● **Problem to solve**:
Copy the items word for word, from the start through the line that contains "point(1213,197)", with that line included.
─── Records to use ───
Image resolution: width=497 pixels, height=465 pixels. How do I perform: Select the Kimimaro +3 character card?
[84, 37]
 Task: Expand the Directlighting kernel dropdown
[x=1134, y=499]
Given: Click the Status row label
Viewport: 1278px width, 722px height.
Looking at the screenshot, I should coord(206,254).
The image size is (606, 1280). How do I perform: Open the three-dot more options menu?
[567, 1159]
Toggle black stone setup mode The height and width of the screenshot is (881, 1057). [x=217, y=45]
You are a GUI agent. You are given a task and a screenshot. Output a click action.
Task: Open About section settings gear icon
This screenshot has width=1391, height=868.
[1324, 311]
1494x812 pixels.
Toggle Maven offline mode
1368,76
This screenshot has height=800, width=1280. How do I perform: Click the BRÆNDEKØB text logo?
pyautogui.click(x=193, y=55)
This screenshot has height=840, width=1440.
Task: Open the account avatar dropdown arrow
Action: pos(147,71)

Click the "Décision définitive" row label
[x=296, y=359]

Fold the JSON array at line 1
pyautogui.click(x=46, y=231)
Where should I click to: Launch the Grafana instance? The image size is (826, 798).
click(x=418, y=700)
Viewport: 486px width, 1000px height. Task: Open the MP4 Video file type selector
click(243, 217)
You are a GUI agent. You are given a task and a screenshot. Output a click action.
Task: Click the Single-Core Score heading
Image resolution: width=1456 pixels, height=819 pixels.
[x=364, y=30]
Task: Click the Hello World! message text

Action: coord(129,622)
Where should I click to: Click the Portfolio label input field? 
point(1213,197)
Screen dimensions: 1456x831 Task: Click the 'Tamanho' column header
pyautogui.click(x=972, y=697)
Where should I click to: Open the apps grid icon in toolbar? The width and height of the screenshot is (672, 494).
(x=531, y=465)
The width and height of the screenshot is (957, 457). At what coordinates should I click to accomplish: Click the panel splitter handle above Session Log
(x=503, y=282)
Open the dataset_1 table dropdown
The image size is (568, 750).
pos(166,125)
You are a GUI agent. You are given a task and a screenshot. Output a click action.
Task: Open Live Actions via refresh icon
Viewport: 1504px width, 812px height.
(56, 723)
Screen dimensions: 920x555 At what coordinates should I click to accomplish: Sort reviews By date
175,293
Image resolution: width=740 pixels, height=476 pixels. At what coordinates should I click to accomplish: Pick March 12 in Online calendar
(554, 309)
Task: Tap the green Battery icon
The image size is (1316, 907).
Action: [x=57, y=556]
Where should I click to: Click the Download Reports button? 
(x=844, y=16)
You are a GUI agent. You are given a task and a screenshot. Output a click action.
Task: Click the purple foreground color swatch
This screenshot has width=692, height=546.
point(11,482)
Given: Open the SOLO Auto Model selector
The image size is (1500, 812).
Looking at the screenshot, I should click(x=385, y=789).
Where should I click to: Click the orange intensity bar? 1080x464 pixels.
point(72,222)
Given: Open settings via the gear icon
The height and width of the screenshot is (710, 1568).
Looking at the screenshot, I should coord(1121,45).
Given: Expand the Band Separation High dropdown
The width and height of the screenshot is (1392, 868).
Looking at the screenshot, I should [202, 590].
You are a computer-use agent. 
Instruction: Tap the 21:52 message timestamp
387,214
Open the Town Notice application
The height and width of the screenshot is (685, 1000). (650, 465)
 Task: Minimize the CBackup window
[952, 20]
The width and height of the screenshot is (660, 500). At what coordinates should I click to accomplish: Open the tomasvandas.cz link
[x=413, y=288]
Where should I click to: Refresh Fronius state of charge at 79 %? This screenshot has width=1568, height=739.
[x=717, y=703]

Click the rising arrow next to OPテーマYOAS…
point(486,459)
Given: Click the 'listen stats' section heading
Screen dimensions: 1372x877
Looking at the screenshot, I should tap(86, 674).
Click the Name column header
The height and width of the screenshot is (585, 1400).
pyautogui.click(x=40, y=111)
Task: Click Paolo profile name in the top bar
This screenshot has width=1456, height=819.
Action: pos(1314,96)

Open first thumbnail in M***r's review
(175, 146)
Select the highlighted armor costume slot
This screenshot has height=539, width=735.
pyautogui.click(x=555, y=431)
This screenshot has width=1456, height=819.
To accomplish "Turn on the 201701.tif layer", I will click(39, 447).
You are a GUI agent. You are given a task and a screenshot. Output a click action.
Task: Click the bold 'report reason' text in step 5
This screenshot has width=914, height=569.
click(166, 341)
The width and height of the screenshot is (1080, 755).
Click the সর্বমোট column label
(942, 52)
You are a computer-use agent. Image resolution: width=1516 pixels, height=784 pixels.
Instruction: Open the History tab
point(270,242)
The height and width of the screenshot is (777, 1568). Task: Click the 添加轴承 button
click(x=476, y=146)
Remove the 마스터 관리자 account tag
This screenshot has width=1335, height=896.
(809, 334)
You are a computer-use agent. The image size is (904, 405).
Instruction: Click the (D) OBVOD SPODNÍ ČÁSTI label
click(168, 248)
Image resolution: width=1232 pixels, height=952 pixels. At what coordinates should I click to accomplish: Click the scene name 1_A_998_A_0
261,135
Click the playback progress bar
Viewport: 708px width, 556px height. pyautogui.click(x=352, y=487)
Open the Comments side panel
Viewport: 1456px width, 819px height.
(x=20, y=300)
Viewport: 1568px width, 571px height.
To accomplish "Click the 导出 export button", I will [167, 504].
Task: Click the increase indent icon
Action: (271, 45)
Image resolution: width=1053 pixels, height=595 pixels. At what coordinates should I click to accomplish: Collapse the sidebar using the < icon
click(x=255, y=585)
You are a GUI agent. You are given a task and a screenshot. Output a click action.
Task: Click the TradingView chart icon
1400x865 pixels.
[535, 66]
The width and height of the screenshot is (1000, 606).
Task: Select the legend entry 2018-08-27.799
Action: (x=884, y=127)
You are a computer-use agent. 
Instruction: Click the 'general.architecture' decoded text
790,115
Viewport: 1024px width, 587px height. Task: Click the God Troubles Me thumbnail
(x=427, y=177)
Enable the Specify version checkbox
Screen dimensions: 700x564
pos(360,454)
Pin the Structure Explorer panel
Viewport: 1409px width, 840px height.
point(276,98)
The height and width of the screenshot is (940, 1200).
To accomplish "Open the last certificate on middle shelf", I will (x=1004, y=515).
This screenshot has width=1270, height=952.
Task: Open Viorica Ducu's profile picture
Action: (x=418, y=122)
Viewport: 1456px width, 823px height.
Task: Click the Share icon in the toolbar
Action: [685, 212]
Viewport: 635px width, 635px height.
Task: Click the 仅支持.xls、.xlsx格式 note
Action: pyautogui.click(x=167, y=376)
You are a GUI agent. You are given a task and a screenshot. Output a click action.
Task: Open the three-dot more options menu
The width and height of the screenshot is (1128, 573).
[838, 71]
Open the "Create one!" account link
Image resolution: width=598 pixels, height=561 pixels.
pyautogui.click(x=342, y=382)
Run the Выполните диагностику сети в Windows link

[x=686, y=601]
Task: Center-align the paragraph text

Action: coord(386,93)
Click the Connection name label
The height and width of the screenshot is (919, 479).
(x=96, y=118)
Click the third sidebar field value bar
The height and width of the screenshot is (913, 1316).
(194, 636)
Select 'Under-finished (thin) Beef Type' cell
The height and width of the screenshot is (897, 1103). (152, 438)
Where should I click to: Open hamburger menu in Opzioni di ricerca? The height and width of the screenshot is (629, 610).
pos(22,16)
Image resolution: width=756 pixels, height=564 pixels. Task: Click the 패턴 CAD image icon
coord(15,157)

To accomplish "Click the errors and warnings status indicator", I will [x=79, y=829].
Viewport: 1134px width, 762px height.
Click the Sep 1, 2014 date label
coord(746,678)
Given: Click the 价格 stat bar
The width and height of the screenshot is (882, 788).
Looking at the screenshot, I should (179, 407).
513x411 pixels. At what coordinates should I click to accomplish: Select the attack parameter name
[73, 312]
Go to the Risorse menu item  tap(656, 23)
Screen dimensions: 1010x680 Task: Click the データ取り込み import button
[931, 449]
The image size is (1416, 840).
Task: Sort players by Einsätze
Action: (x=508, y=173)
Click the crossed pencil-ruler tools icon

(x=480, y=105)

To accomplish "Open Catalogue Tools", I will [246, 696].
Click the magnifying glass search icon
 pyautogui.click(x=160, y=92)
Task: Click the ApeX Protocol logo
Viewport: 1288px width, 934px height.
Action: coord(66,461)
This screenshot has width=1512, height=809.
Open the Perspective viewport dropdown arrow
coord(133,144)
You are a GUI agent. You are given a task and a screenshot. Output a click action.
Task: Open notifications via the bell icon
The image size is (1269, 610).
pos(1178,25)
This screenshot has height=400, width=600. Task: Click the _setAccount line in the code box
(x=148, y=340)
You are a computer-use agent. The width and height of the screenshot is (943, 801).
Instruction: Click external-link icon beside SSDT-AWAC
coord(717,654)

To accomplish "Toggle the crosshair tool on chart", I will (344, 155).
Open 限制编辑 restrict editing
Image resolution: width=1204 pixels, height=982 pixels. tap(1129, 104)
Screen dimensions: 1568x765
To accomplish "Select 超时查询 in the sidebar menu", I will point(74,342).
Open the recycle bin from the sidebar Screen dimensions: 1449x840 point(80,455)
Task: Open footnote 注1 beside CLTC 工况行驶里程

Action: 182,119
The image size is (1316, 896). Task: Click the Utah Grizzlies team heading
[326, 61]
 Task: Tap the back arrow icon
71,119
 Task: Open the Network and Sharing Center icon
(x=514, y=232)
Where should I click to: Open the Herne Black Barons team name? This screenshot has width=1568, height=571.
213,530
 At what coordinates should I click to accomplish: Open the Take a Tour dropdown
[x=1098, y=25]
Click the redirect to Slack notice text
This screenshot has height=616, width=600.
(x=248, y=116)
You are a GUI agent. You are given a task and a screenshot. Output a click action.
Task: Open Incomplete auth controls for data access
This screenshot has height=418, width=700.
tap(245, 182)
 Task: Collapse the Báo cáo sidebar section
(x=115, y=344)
───
● **Worked answer**:
Image resolution: width=497 pixels, height=465 pixels. How do I perform: Select the Kimimaro +3 character card?
[84, 37]
 Task: Expand the Directlighting kernel dropdown
[x=1134, y=499]
Given: Click the Status row label
Viewport: 1278px width, 722px height.
Looking at the screenshot, I should coord(206,254).
The image size is (606, 1280). How do I perform: Open the three-dot more options menu?
[567, 1159]
Toggle black stone setup mode The height and width of the screenshot is (881, 1057). [x=217, y=45]
You are a GUI agent. You are given a task and a screenshot. Output a click action.
Task: Open About section settings gear icon
This screenshot has width=1391, height=868.
[1324, 311]
1494x812 pixels.
Toggle Maven offline mode
1368,76
This screenshot has height=800, width=1280. How do I perform: Click the BRÆNDEKØB text logo?
pyautogui.click(x=193, y=55)
This screenshot has height=840, width=1440.
Task: Open the account avatar dropdown arrow
Action: pos(147,71)

Click the "Décision définitive" row label
[x=296, y=359]

Fold the JSON array at line 1
pyautogui.click(x=46, y=231)
Where should I click to: Launch the Grafana instance? The image size is (826, 798).
click(x=418, y=700)
Viewport: 486px width, 1000px height. Task: Open the MP4 Video file type selector
click(243, 217)
You are a GUI agent. You are given a task and a screenshot. Output a click action.
Task: Click the Single-Core Score heading
Image resolution: width=1456 pixels, height=819 pixels.
[x=364, y=30]
Task: Click the Hello World! message text

Action: coord(129,622)
Where should I click to: Click the Portfolio label input field? 
point(1213,197)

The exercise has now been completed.